[How to complete this task]
Each line from the start of the records through the line containing "This screenshot has width=1132, height=882." is to be transcribed exactly, and no other line is to be included.

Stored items
◆ ◆ ◆ ◆ ◆

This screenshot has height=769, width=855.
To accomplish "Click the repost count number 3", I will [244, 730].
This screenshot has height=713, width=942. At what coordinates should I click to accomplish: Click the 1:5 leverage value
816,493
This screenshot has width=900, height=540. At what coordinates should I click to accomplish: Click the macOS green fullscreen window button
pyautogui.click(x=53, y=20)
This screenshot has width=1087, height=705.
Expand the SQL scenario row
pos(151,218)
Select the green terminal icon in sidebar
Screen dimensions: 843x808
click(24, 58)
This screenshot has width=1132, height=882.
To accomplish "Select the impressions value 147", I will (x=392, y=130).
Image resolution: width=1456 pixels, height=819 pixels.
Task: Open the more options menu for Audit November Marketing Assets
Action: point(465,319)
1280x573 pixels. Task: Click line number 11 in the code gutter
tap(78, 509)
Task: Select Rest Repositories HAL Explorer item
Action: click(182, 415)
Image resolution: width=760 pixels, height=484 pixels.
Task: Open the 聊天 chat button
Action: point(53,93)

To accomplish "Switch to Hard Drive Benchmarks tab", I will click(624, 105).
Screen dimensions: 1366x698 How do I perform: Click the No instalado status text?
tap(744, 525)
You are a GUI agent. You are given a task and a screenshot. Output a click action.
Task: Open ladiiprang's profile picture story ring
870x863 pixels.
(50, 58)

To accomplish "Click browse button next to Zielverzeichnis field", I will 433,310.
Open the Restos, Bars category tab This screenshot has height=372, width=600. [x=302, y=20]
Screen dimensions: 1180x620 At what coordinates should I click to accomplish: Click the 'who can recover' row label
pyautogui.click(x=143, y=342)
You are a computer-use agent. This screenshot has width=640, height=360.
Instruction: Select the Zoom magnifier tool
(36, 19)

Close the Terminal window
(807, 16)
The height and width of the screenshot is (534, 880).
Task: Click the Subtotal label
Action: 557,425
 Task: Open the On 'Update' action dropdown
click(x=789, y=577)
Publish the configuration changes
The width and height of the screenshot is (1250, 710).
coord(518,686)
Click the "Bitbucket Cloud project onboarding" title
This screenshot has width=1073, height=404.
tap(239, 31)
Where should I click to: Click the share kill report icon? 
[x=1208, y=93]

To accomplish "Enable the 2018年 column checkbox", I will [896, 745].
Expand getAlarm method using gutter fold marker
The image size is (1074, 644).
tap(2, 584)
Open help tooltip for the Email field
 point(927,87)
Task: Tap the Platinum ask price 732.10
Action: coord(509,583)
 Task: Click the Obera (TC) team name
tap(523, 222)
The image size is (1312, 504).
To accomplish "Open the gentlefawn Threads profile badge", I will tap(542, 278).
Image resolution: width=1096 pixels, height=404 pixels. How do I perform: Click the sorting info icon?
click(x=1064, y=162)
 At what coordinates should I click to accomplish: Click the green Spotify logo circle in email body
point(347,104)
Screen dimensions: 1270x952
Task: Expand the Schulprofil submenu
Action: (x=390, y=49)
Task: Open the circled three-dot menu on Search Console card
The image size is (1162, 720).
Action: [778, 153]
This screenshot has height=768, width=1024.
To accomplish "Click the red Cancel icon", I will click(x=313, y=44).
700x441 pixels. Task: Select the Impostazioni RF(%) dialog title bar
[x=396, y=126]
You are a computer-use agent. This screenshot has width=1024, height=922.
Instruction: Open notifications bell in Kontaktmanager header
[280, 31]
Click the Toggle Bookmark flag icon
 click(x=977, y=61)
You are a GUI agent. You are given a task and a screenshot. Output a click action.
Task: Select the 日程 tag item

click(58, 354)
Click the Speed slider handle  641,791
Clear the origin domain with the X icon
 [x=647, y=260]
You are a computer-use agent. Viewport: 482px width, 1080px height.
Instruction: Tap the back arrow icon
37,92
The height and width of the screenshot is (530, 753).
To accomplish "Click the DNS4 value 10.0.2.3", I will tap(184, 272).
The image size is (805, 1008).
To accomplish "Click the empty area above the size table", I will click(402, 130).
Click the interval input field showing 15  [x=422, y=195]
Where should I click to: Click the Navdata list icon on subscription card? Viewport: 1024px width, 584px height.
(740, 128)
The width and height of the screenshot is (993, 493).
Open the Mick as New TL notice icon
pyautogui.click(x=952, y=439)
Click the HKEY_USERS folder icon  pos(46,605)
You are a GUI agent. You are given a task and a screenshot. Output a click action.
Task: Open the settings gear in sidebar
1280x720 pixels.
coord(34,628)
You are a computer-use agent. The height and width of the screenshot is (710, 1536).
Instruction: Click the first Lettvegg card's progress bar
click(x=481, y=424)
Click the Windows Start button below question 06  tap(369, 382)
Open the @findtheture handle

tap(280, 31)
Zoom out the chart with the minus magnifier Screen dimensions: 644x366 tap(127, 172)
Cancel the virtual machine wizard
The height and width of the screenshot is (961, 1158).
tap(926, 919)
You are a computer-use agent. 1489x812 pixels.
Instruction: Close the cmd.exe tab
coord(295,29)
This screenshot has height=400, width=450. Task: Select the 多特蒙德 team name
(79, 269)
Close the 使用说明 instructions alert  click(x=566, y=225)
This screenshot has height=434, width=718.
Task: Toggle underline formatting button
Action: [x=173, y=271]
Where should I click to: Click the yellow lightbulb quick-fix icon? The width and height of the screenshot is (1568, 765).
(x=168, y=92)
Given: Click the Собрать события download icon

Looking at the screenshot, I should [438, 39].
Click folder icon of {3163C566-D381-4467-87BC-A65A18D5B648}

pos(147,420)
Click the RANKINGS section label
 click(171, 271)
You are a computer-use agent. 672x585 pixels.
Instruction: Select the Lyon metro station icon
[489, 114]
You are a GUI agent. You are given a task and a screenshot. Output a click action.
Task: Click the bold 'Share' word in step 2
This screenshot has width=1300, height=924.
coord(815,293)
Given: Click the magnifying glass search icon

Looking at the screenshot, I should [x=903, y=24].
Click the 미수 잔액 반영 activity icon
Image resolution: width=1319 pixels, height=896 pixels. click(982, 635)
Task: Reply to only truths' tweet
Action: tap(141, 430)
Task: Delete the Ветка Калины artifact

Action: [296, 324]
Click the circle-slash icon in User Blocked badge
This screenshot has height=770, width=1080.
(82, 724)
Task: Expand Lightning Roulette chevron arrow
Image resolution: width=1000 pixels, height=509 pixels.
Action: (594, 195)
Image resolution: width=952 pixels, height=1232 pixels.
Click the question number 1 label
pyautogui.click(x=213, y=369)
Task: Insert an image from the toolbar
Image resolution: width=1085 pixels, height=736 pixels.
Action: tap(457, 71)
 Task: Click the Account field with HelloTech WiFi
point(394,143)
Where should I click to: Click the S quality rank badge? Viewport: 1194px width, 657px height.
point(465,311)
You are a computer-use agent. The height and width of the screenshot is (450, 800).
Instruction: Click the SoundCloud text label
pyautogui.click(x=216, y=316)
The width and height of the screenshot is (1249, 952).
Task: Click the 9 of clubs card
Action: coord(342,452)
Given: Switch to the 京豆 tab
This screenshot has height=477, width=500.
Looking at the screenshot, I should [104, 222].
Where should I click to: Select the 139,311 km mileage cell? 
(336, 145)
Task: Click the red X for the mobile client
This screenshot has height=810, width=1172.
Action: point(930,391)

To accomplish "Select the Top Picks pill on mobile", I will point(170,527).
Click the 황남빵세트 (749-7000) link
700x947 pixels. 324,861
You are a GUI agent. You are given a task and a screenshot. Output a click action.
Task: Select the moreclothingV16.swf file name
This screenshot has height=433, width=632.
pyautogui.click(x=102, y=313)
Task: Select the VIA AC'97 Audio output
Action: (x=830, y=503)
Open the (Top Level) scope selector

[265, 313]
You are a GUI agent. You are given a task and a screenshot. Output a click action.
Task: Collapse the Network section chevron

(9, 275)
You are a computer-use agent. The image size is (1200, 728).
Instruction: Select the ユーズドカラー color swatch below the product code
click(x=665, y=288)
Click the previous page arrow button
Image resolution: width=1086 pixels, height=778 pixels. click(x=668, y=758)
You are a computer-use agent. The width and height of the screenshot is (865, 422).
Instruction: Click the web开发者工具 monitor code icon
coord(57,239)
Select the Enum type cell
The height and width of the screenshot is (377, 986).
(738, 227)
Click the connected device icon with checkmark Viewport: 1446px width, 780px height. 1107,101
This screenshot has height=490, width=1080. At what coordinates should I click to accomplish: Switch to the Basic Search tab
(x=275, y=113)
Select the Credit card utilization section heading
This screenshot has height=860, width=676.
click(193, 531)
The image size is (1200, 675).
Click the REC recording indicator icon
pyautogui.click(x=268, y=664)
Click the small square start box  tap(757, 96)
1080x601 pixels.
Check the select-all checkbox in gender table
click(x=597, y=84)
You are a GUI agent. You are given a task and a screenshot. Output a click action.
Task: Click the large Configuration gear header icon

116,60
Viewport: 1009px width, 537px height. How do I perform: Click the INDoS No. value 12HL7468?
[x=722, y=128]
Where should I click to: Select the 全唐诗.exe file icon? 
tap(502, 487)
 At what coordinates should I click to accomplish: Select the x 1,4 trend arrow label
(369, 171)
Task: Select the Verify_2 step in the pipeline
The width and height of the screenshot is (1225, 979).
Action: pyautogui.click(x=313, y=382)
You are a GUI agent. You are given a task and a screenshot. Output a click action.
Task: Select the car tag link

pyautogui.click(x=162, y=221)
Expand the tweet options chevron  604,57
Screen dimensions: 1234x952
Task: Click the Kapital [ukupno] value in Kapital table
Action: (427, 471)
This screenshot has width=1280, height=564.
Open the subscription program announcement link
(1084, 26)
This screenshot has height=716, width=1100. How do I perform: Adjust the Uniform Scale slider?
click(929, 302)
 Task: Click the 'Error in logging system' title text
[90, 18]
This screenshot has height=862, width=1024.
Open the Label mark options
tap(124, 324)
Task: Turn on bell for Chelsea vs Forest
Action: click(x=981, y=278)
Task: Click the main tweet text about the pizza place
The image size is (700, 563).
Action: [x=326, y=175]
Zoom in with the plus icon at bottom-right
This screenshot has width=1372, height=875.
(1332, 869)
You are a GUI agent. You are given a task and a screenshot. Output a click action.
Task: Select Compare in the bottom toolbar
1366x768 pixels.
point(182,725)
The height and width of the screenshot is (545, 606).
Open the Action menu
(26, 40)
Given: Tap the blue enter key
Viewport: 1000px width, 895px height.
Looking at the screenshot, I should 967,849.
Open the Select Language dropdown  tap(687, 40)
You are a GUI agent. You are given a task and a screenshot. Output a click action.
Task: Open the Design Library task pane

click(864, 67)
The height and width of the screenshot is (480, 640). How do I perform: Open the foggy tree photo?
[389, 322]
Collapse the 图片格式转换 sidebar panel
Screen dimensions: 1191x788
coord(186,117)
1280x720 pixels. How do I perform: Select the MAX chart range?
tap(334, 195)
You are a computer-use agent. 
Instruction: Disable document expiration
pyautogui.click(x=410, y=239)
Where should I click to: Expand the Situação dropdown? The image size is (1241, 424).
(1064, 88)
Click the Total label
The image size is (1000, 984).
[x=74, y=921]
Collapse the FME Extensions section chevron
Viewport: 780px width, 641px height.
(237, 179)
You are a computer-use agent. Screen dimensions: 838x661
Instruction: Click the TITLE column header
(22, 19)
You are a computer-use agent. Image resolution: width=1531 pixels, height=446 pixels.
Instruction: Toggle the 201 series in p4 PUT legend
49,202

◆ ◆ ◆ ◆ ◆

[Response for this exercise]
This screenshot has height=769, width=855.
To accomplish "Click the repost count number 3", I will [244, 730].
This screenshot has height=713, width=942. At what coordinates should I click to accomplish: Click the 1:5 leverage value
816,493
This screenshot has width=900, height=540. At what coordinates should I click to accomplish: Click the macOS green fullscreen window button
pyautogui.click(x=53, y=20)
This screenshot has width=1087, height=705.
Expand the SQL scenario row
pos(151,218)
Select the green terminal icon in sidebar
Screen dimensions: 843x808
click(24, 58)
This screenshot has width=1132, height=882.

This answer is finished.